In other words, the technology has to be damn near perfect to get to this point. Then it’s just a matter of buttoning things up—and reaping the safety benefits and dollars that come with it.

Waymo is also experimenting with self-driving trucks and will consider selling autonomous technology straight to automakers who want to implement it in their vehicles, but a ride-hailing service makes sense as a starting point.

OK, here’s the part where we go over all the things that aren’t quite clear. Waymo hasn’t disclosed how much territory its cars will cover or what kind of hours they will run, whether it will charge passengers for rides, or the timeline for announcing or figuring out any of that. (Company reps recently declined to give any such details for the existing early rider program in Phoenix.)

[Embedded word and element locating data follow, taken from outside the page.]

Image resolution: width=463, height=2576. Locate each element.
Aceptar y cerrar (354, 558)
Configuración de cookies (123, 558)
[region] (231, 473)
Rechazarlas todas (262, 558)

It’s also unclear if there’s a system for preventing a freaked-out passenger from clambering into the driver’s seat and grabbing control of the car—or how that would affect questions like insurance, if they then caused a crash. Waymo hasn’t shared clear plans for helping autonomous cars find the people they’re supposed to be picking up—which you know is a problem if you’ve ever been on the phone with an Uber driver, insisting I’m right here on the dot!

Then there are the bigger questions, less specific to Waymo: How do you insure this sort of service? (Larry Burns, a former GM exec and onetime adviser to Google’s self-driving project, has suggested operators might provide insurance themselves, at least until the technology is proven enough for regular insurers to get into it.) How do you regulate it? How does that change if Congress and President Trump agree on a national system for governing autonomous driving? How do you ensure the cars can handle all the craziness of roads populated by unpredictable humans? What happens when the weather suddenly turns nasty?

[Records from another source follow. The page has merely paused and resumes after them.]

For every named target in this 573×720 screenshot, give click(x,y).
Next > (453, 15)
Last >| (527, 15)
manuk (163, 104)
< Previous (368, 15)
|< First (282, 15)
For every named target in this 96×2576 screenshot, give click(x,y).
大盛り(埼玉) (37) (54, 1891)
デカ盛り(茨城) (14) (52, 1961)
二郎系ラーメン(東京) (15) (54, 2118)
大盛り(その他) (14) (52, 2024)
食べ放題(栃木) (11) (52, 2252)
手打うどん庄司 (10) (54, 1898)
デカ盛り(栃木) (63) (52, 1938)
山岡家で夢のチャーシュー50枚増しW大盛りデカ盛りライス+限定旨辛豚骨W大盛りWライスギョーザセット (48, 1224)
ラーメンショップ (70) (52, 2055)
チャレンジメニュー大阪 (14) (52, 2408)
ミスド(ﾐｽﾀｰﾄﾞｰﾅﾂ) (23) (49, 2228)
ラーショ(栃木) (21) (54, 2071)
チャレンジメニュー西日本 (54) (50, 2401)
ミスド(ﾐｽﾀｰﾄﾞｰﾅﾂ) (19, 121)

Starting in Arizona lets Waymo dodge some of these questions, at least for now. The weather is good, the roads aren’t too crazy or complicated, and self-driving cars don’t need any special permissions to hit the road there. "There's no oversight that we provide," says Matt Burdick, a spokesperson for the city of Chandler, just outside Phoenix, where the cars are running. The city has given Waymo detailed maps of its streets and its traffic signal timing data. "They got a permit to do some of the filming, but not for the testing." (You can see the result of that filming, Waymo’s latest promo video, here.)

Once Waymo is up and running in Arizona, it will gradually expand its service area to cover a 600-square mile swath around Phoenix, Krafcik says. Then comes the possibly never-ending slog to bring this kind of service to other cities, states, and countries. But once you’re standing on the moon, the rest of the solar system looks a lot closer.

Aarian Marshall contributed reporting.